A patent owner has the exclusive right to exploit its patent, or authorise a third party to do so, for a set period. Therefore, the value of patent rights is unquestionable as they constitute property rights and can therefore be totally or partially assigned from one owner to another.

Owning a patent provides value in two ways:

  • a patent owner can rely on having exclusivity over the use and exploitation of the products relating to the invention; and
  • the rights over a patent can be sold, bought, licensed or the subject of a lien to guarantee the fulfilment of an obligation.

In this regard, patent rights not only enable businesses to protect their innovations and gain an advantage over their competitors, but also create value as important assets, which in some cases may function as the basis of a decision on selling or acquiring a company or part thereof.

Patent licensing

Despite licence grants determining use and exploitation rights over a patent, notable limitations exist regarding decisions which are reserved for the owner of the patent, either due to the proper nature and characteristics of ownership rights or for specific restrictions that may be regulated in licence agreements.

Patent assignment

There are several legal implications that patent owners must bear in mind when a business project involves an assignment of patent rights.
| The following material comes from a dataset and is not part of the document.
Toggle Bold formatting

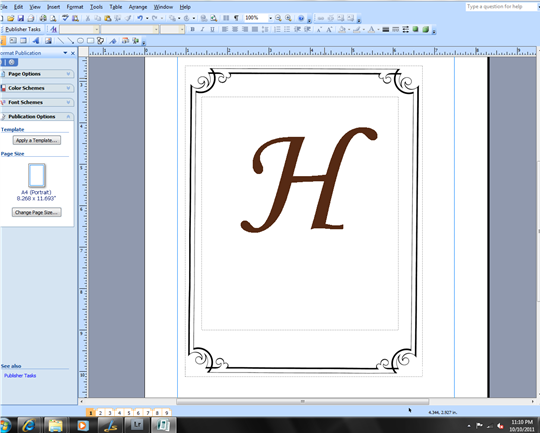point(193,30)
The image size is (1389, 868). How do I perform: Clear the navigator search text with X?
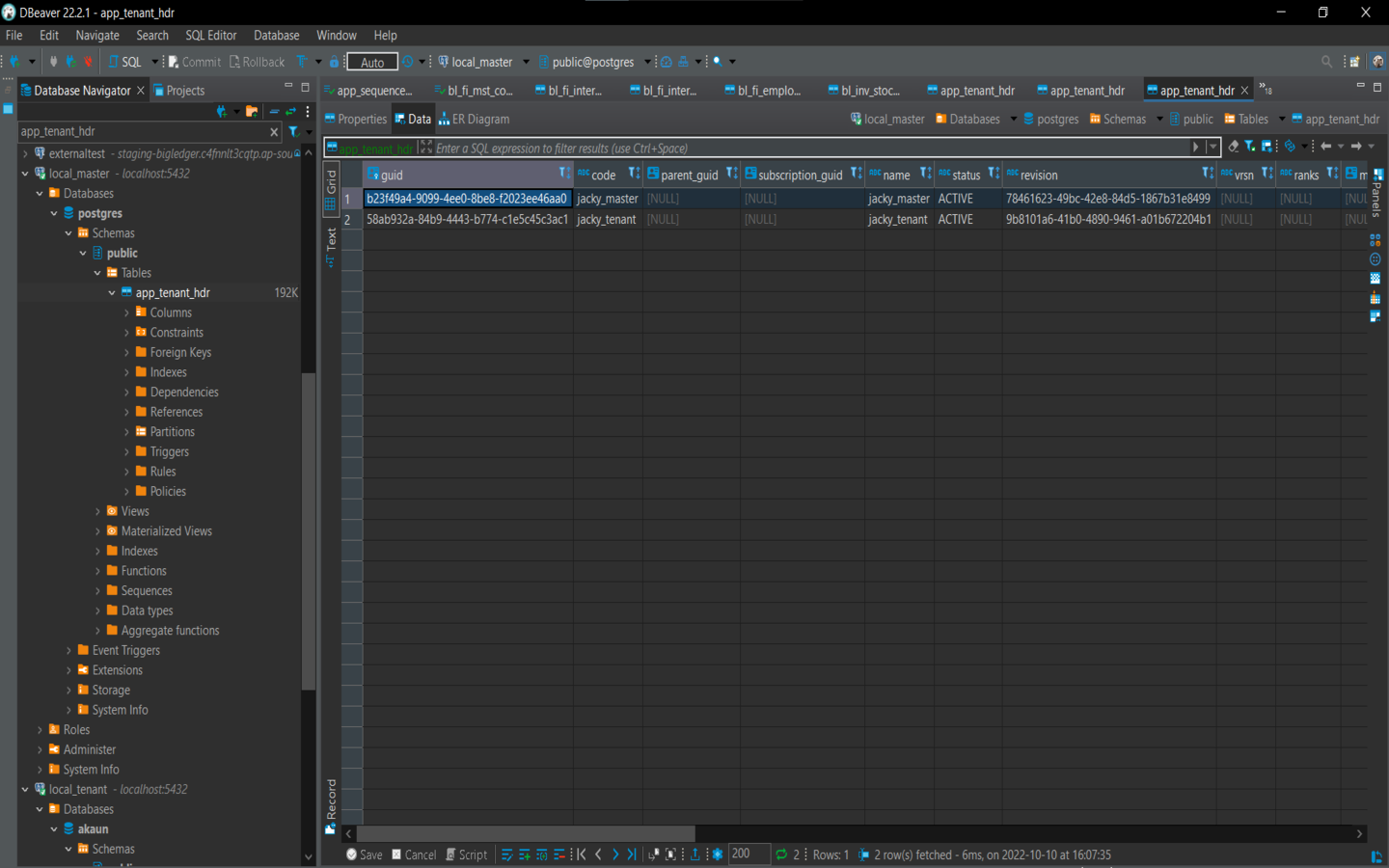274,132
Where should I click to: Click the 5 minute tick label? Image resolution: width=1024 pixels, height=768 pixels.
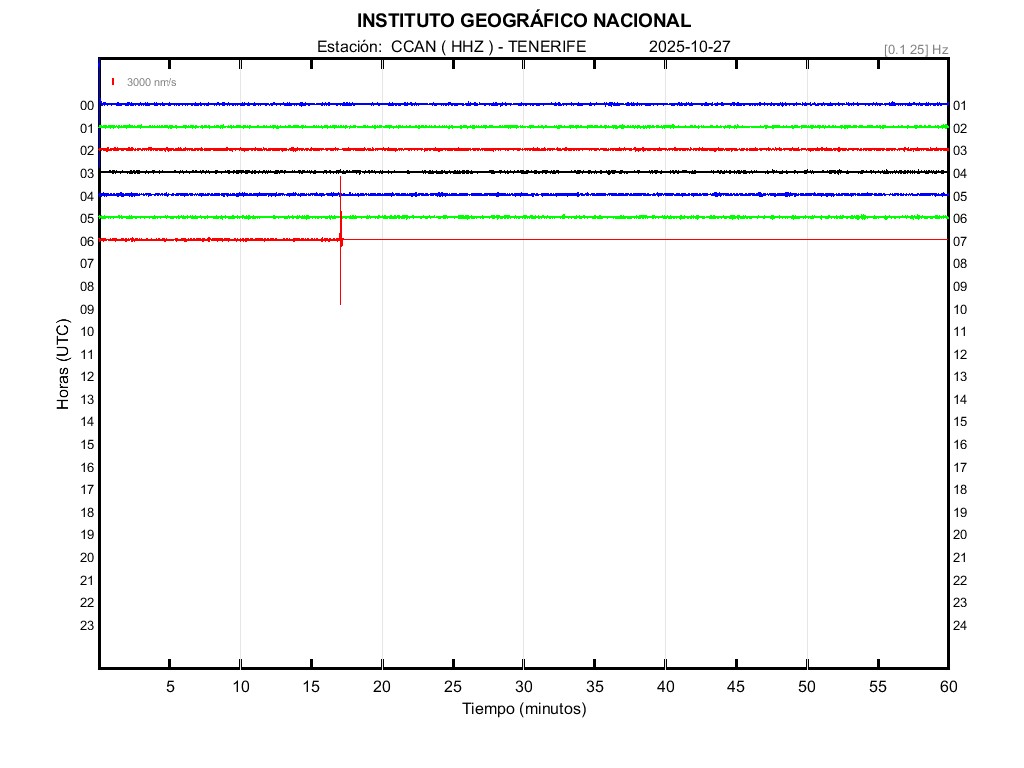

Consequently, parties should follow a well-organised plan when acquiring or transferring patent rights.

In this regard, keeping the ownership of patents in order guarantees easy access to the management and control of the associated rights. The assignment of patents plays an important role in facilitating the maintenance, defence and enforcement of owners' rights.

While patent licensing involves providing limited permission to use a patent, a patent assignment represents a total and permanent transfer of the patent from its owner (the 'assignor') to another party (the 'assignee'). Thus, a patent assignment enables the assignee to:

  • allow other parties to use the patent;
  • file litigation proceedings for any infringements of the patent; and
  • prevent other parties from exploiting the invention, including:
    • seeking remedies; and
    • requesting the confiscation of infringing products.

As a legal solution, a patent assignment constitutes the renouncement of the assignor to the rights over the patent. While the assignor could obtain a new permission to use the patent, it no longer holds control or disposal over it. The assignee replaces the assignor as the owner of the patent, and consequently acquires the rights and obligations associated therewith.

Mexican legal context

In Mexico, an assignment of rights compels the parties from the execution of the agreement. However, for the transfer of rights to be binding on third parties, it must be registered with the Mexican Patent Office (MPO).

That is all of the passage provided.